═══ Text

The total loss is a weighted sum of reconstruction, spectral, and contrastive terms:

\[L=L_{re}+\alpha L_{spc}+\beta L_c,\qquad L_{re}=\sum_v\sum_i\|x^{(v)}_i-\hat x^{(v)}_i\|_2^2.\]

\(\alpha\) and \(\beta\) balance fidelity, structure preservation, and semantic alignment. A mini-batch optimizer with adaptive momentum is used. Since orthogonal constraints are applied within batches, larger batches are preferred for stability.

Key Experimental Results

Main Results

Evaluated on 8 benchmarks (3Sources, MSRC-v1, Extended YaleB, etc.) using ACC, NMI, and ARI against 4 shallow and 7 deep MVC methods. ACC (%) highlights:

Dataset Metric MCSF (Ours) Next Best Gain
COIL-20 ACC 93.75 82.71 (DCMVSC) +11.0
Extended YaleB ACC 81.72 81.09 (PCMVSC) +0.6
NUS-WIDE ACC 46.12 41.19 (PCMVSC) +4.9
MSRC-v1 ACC 96.19 92.38 (CVCL) +3.8
CIFAR-100 ACC 99.98 95.68 (ROLL) +4.3
Hdigit ACC 99.90 99.78 (UMCGL) +0.1

MCSF achieves SOTA or near-SOTA on all datasets, particularly on hard datasets like COIL-20 and NUS-WIDE. Its performance on the noisy Extended YaleB outperforms graph-based (UMCGL) and contrastive (CVCL) methods due to explicit manifold preservation.

══════

- [Complete the following]
(A) In the text on MCSF, why are larger batches preferred?
(B) From the text on MCSF, extract the passage from "MCSF achieves SOTA" up to and including "explicit manifold preservation.".

═══ Information provided

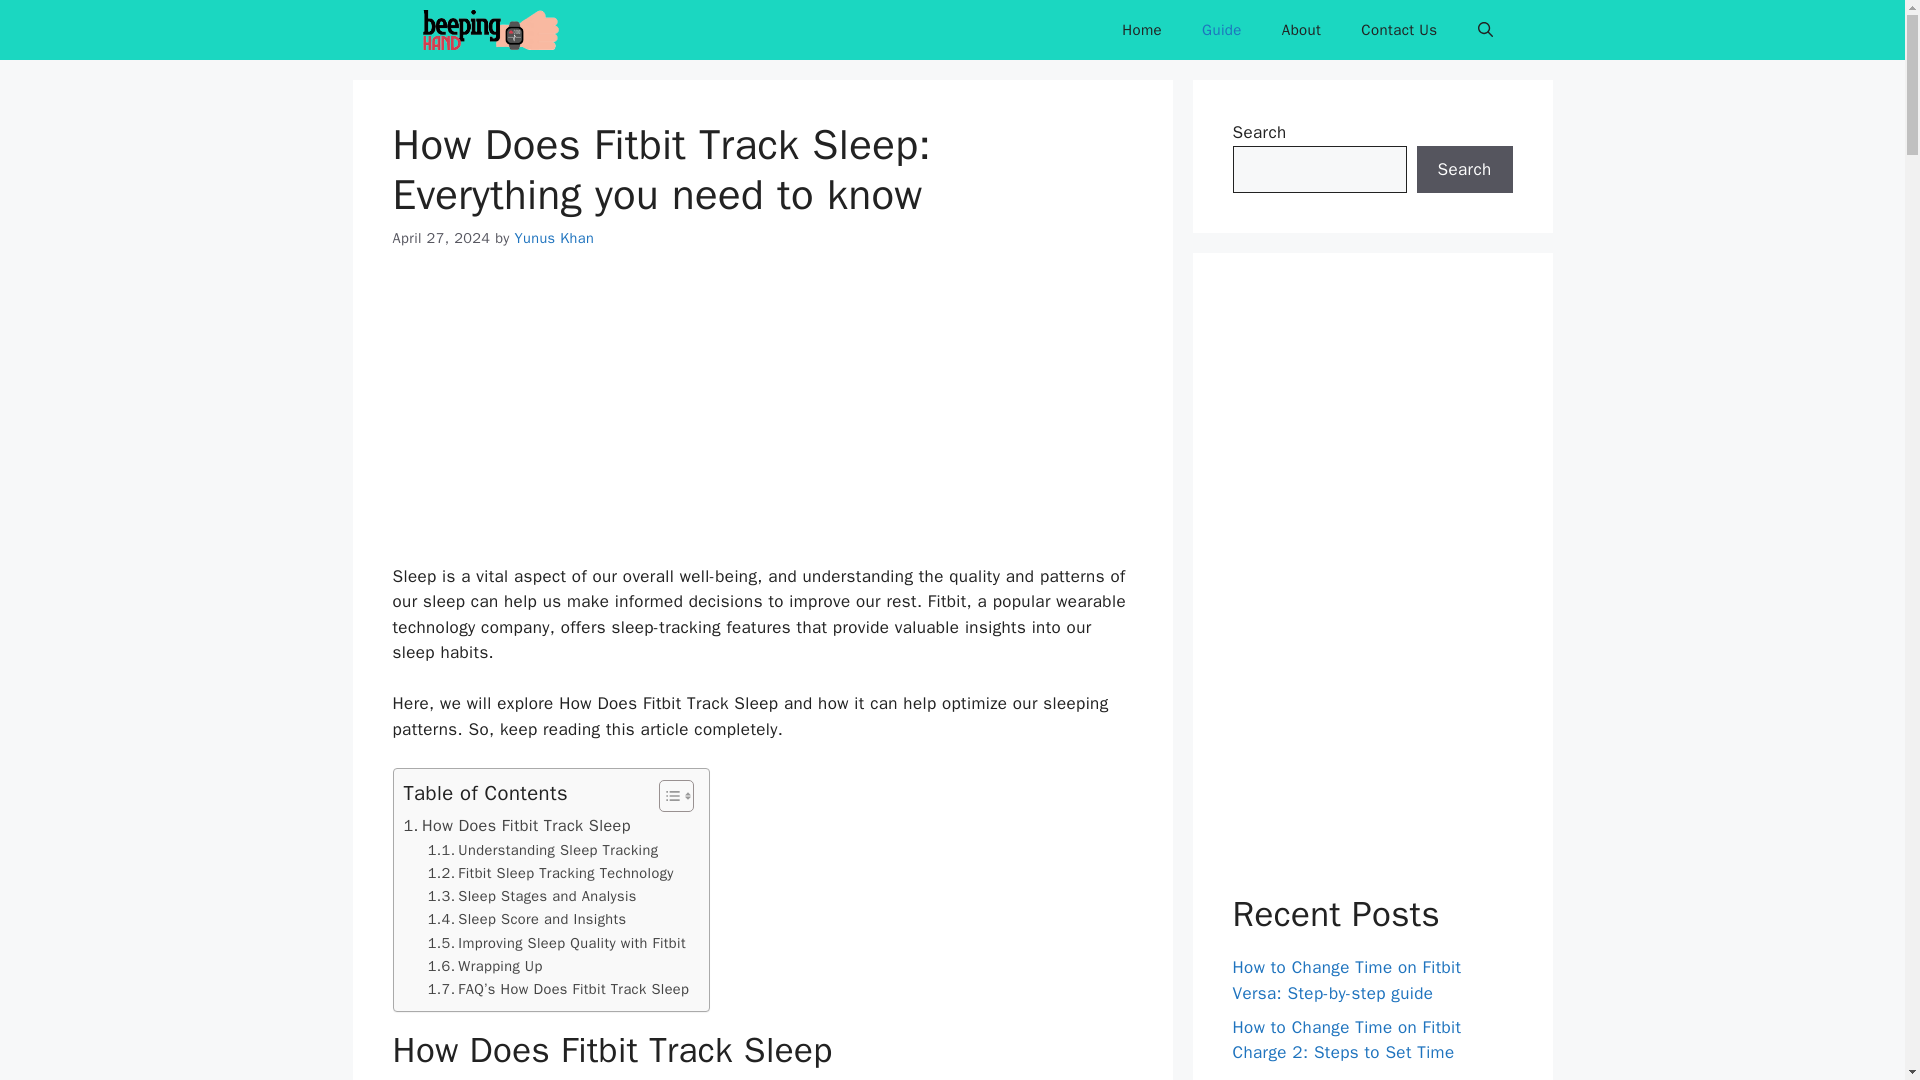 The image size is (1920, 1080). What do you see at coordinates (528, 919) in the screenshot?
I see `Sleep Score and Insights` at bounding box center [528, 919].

══════
═══ Information provided

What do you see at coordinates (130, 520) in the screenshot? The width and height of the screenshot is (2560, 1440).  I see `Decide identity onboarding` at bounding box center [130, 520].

══════

- [Answers by task]
(A) The orthogonal constraints are applied within batches, so larger batches are preferred for stability.

(B)
MCSF achieves SOTA or near-SOTA on all datasets, particularly on hard datasets like COIL-20 and NUS-WIDE. Its performance on the noisy Extended YaleB outperforms graph-based (UMCGL) and contrastive (CVCL) methods due to explicit manifold preservation.